In Narrative Medicine, we refrain from prefacing our work. We abstain from preliminary explanations to allow the work to speak for itself and the audience to own their individual interpretations without the judgement of the author. However, I’ll rebel, here in this aside, because this is a piece I workshopped with my narrative medicine colleagues. Folks, I hope you remember this essay because I reflect upon those Wednesday nights of a past life with such wonder and amazement. To be held in that way, I realize now that it’s rare. The vulnerability we curated in that room is like nothing I’ve found in the outside world. More intimate than the midnight chats of a teenage sleepover or the lingering quiet after a Bible Study, this writing workshop was a unique space where experimentation, nakedness, and triumph could exist simultaneously. So, if this piece is a bit unlike the one you remember, I know. I wanted the world to see it, but when I read it again the naïveté and youthfulness secreted off the page, like a sweet, sticky sap. Coming face-to face, or rather page-to-page, with a girl I recognized, but no longer knew, made me chuckle and then choke up. So, it’s been edited ever so slightly so that Baby T can be seen and that the present version of me can stomach it too. There are no acknowledgements for a piece this short, but this one deserved a love letter. Besitos.
Love Jones, my birth year. Darius is the archetype for artistic sassiness, but forever my Achille’s heel. Maybe, it was fated.
The literal translation of “partus sequitur ventrem” is “that which is born follows the womb.” It was legal doctrine of colonial America that stated that children of enslaved mothers would inherit the legal status of their mother, not their father. This is a departure from the Anglo-saxon patrilineal custom where children receive the surname and the legal status of their fathers.


This is my third time returning to this piece, and each time it leaves my head spinning. The prose does an excellent job of lauching the reader into the dizzying flurry of seemingly answerless questions:
"Will the child even get a chance to breach my walls, to touch the outside world? Can I trust [the doctor's] hands? Can I trust this world with my most precious creation? When will it be my turn? Will [my lover] catch me? Instead of holding me down, will [him] allow me stand on [his] shoulders? Like Rafiki lifting Simba towards the sun, can [he] show me that kind of love?"
This is an old essay, however, so I hope the narrator has found some answers in the meantime-- if not answers, a framework of narratives and counter narratives. Mentioned here is a plethora of romantic/sexual scripts from the zeitgeist (Love & Basketball, Brown Sugar, The Wood, How Stella Got Her Groove Back, The Best Man, Poetic Justice) with an aside that they belong to another generation. I would love to challenge this version of Baby T to consider a sorting system of narratives and counter-narratives along with sociocultural context as opposed to strict chronology as a means of problematizing the implied extinction of trustworthiness and its resultant ennui.
Relatedly, when thinking about the absolute normative force of the zeitgeist-- regardless of which faction one subscribes to, I'm curious to learn more about which norms the narrator enacts in her life.

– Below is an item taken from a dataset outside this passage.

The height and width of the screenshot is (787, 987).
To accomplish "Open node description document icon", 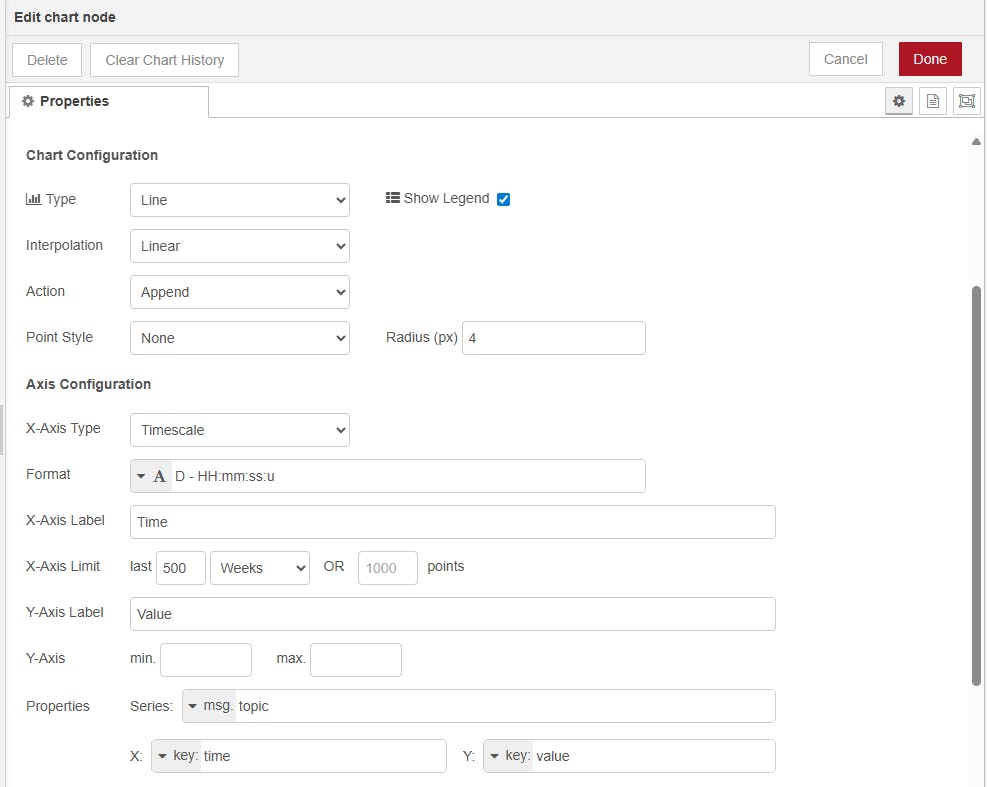I will coord(932,101).
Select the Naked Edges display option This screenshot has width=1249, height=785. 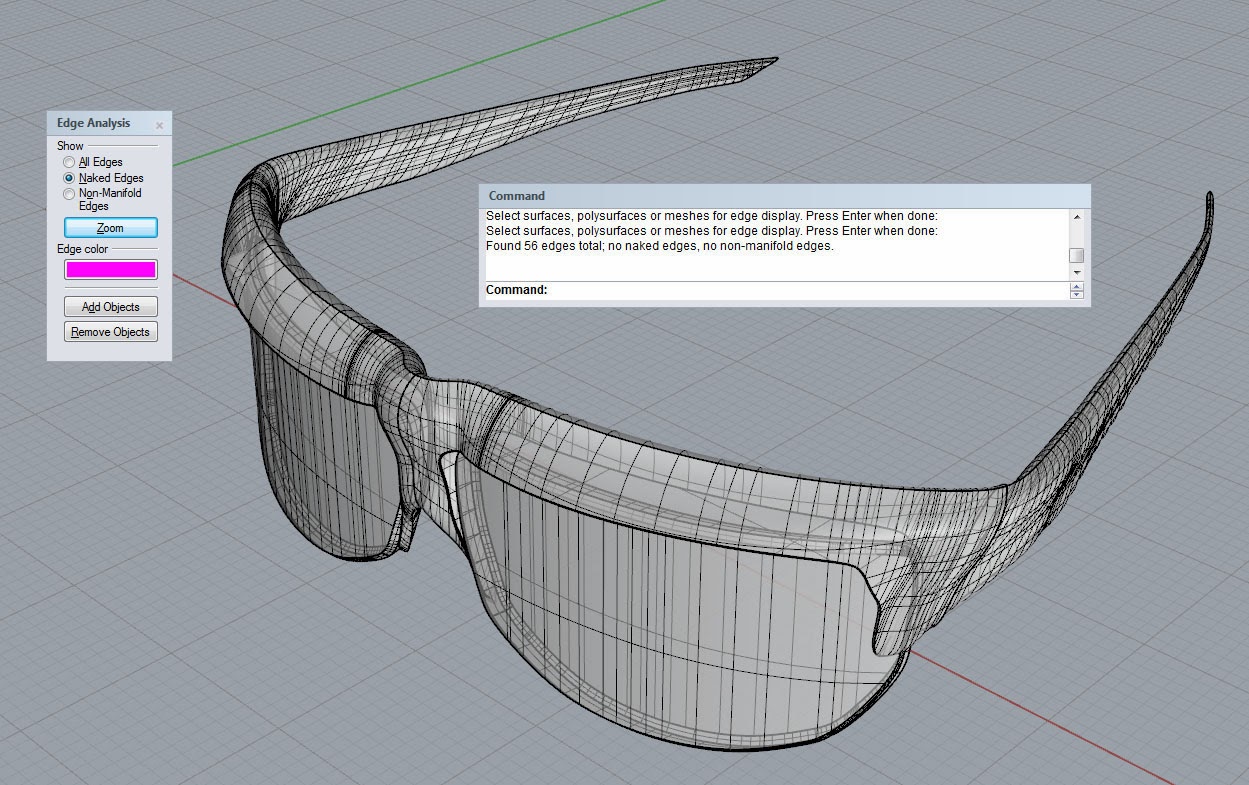pos(69,177)
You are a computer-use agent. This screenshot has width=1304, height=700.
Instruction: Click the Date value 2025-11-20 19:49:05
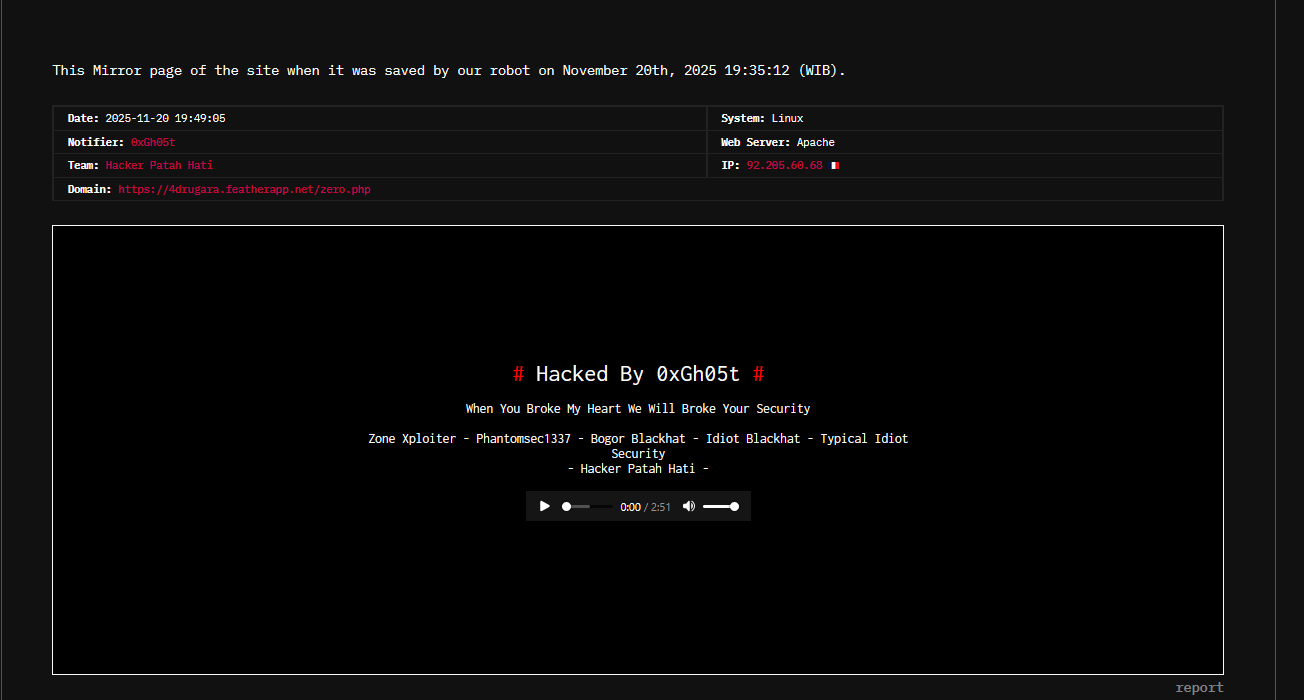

I can't help but think that enclaves of resistance against the various forms of systemic oppression mentioned throughout might lie beyond the horizon of the narrator's conscious and subconscious normative constraints (whether they be compulsory heterosexuality, reproductive mandate, monogamy, or the privatized nuclear family).
There is so much here-- I almost wish it was longer!
👏🏾😢so moving and raw! Proud of you, Tomi!